### PAGE
Setter: Hasan Jaddouh
Tester: Misha Chorniy
Editorialist: Taranpreet Singh

DIFFICULTY:

Easy

PREREQUISITES:

Greedy and Observations.

PROBLEM:

Given $N$ positions numbered from 1 to $N$, which each cell either empty or containing a box, we need to move each box such that if the total number of boxes is $K$, the boxes end at leftmost $K$ positions.

The chef can move boxes in two ways, as follows, each being considered as a separate move.

  • If positions $i$ and $i+2$ are empty, and position $i+1$ contain a box, we can move box to position $i$. Call it PUSH operation OR
  • If positions $i+1$ and $i+2$ are empty, and position $i$ contains a box, we can move box to position $i+1$. Call it PULL operation.

Determine the minimum number of moves to achieve the task, or determine if its impossible to achieve the task.

SUPER QUICK EXPLANATION

  • First of all, the boxes already lying to the border do not affect answer at all, since they will never be moved. Ignore them, along with their positions.
  • Secondly, if we number the boxes from 1 to $K$ from left, we can know that we need to apply PUSH operation exactly $P_i-x$ where box numbered $x$ is present at $P_i$ position.
  • After ignoring boxes as well as their positions as mentioned in point 1, if we can, using PULL operation, can place stones at the gap of 1, without reaching the last cell, the answer is possible. Otherwise, it's impossible to move all boxes.
  • Now, After getting all stones at gaps of 1, we can move them to leftmost positions using PUSH operations. See, if P is the current position, and There are $X-1$ stones to the left of current stone, The final position of current stone will be $X$, which we'll reach by applying PUSH operation $P-X$ times.
  • The crux of the idea is, to apply the minimum number of PULL operations to ensure that we can apply PUSH operation on every stone not already at its intended position and then apply required number of PUSH operations to get the stone at its leftmost position.

EXPLANATION

See, if we have some boxes already at leftmost positions, something like ###.#...#.., we can simply ignore the first three boxes, and solve the problem for 1.#...#..1 The answer will remain the same.

After this, number the boxes. Considering the above example, .1...2.. is the configuration. We also know, that box numbered will move to the first position, box numbered 2 will move to the second position, requiring minimum $(pos-number)$ operations for each box, if we apply no PULL operation.

Each PUSH operation moves box one position to the left, while each PULL operation moves the box one position. We know the Initial position, say $P_I$, as well as the final intended position of the box, call if $P_F$, so, if we apply $x$ PULL operations and $y$ PUSH operations, then the relation will always satisfy.

$P_F = P_I+x-y$.

Rewriting it as $P_I-P_F + x = y$.

We need to minimize the number of operations, so, we will try to choose the minimum value of x, that is, Minimum number of PULL operations. We can easily find the Total number of operations (x+y) if we know $x$.
######
### GIVEN INFORMATION
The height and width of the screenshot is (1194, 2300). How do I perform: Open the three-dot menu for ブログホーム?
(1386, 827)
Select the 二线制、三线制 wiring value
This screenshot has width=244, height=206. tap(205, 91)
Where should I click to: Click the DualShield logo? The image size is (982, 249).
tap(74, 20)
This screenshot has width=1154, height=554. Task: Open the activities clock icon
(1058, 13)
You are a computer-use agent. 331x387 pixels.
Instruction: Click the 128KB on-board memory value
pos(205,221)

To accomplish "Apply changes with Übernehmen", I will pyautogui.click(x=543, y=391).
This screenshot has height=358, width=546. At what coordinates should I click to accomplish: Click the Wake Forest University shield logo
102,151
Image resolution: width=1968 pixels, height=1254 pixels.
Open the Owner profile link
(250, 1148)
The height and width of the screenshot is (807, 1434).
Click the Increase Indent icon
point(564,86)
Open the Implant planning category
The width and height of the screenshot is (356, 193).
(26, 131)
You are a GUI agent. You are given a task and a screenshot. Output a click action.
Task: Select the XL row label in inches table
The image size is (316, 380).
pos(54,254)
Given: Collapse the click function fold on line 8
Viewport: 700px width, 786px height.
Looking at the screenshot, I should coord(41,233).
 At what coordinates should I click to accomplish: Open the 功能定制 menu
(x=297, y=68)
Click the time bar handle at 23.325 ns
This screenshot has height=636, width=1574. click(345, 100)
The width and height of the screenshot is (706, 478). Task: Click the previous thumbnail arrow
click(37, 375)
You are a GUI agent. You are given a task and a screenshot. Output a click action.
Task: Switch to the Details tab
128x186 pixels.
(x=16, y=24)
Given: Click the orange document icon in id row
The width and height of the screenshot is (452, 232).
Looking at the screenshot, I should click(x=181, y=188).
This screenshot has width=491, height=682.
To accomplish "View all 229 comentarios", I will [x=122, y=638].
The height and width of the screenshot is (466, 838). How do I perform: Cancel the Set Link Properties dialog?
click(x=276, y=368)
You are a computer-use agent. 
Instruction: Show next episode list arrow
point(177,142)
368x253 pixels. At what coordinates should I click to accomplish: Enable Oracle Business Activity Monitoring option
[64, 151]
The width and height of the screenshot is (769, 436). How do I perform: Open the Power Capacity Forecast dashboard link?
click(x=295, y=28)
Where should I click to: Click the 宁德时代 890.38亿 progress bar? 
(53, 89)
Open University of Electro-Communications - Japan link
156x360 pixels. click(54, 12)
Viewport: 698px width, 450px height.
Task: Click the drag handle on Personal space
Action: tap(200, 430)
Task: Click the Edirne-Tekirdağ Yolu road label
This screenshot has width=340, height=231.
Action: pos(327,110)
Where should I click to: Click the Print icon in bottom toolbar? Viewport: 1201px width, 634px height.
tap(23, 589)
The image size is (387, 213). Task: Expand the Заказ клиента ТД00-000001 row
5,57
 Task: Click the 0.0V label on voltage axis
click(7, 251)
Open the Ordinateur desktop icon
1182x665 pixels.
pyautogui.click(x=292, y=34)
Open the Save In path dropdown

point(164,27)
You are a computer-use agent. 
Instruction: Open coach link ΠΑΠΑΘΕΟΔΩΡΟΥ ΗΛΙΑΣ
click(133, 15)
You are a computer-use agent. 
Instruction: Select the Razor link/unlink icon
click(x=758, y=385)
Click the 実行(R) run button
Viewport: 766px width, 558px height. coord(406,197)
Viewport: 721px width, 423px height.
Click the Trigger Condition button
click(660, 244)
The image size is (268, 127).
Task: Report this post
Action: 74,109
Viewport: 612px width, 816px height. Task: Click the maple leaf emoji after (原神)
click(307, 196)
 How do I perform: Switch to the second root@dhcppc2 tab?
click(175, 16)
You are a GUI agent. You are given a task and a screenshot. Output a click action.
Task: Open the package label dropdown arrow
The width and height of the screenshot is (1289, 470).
######
- **TASK LIST**:
**1)** In the entries, starting with the line that contains "Given: Collapse the" and going on through the line that contains "point(177,142)", swap "Cancel" for "Close" and give those lines back with everything else unchanged.
**2)** Please pick up the editorial on the box-moving problem and carry it on past its final sentence.
The text and the entries have nothing to do with each other.

- **TASK-BY-TASK ANSWERS**:
**1)**
Given: Collapse the click function fold on line 8
Viewport: 700px width, 786px height.
Looking at the screenshot, I should coord(41,233).
 At what coordinates should I click to accomplish: Open the 功能定制 menu
(x=297, y=68)
Click the time bar handle at 23.325 ns
This screenshot has height=636, width=1574. click(345, 100)
The width and height of the screenshot is (706, 478). Task: Click the previous thumbnail arrow
click(37, 375)
You are a GUI agent. You are given a task and a screenshot. Output a click action.
Task: Switch to the Details tab
128x186 pixels.
(x=16, y=24)
Given: Click the orange document icon in id row
The width and height of the screenshot is (452, 232).
Looking at the screenshot, I should click(x=181, y=188).
This screenshot has width=491, height=682.
To accomplish "View all 229 comentarios", I will [x=122, y=638].
The height and width of the screenshot is (466, 838). How do I perform: Close the Set Link Properties dialog?
click(x=276, y=368)
You are a computer-use agent. 
Instruction: Show next episode list arrow
point(177,142)

**2)**
Now, Let's see, how we can move boxes to the left.

We can prove, that we can apply all PULL operations first, followed by PUSH operations. The proof is left as an exercise. For proof, try to solve the case .##.#.#... Everything will be clear.

To apply PUSH operation on the box at position p, we need both positions $p-1, p+1$ to be empty. Position $p-1$ will be automatically empty if we start considering boxes from the left. Now, to empty position $p+1$ we have to apply PULL operation at the box at position p+1. To achieve that, we need to push box immediately to the right of p+1 at position p+3. This procedure repeats, each time, we need to move boxes till we have all boxes in form probably

.#.#.#.#.#....#.#.#.

Gaps may occur, do not worry about them, The important thing is, that no two stones are adjacent.

This form is necessary because we cannot apply PUSH operation at a box at position p unless position p+1 is empty, and that never happens, if there are two boxes adjacent to each other (unless these boxes are already at leftmost position, already ignored)

Hence, we can find the position where the current box shall reach, if we know the position previous box will reach. If both positions p and p+1 are not empty, the box at p+1 will reach p+2 and so on.

Consider example .###...

We can simulate, that We will arrive at position .#.#.#., moving the second box by 1 and third box by 2 pull operations.

Consider example .##.#..

Again, we can see, that we will arrive at the same position with 2 PULL operations. Now, knowing total pull operations, we can count the total number of moves too.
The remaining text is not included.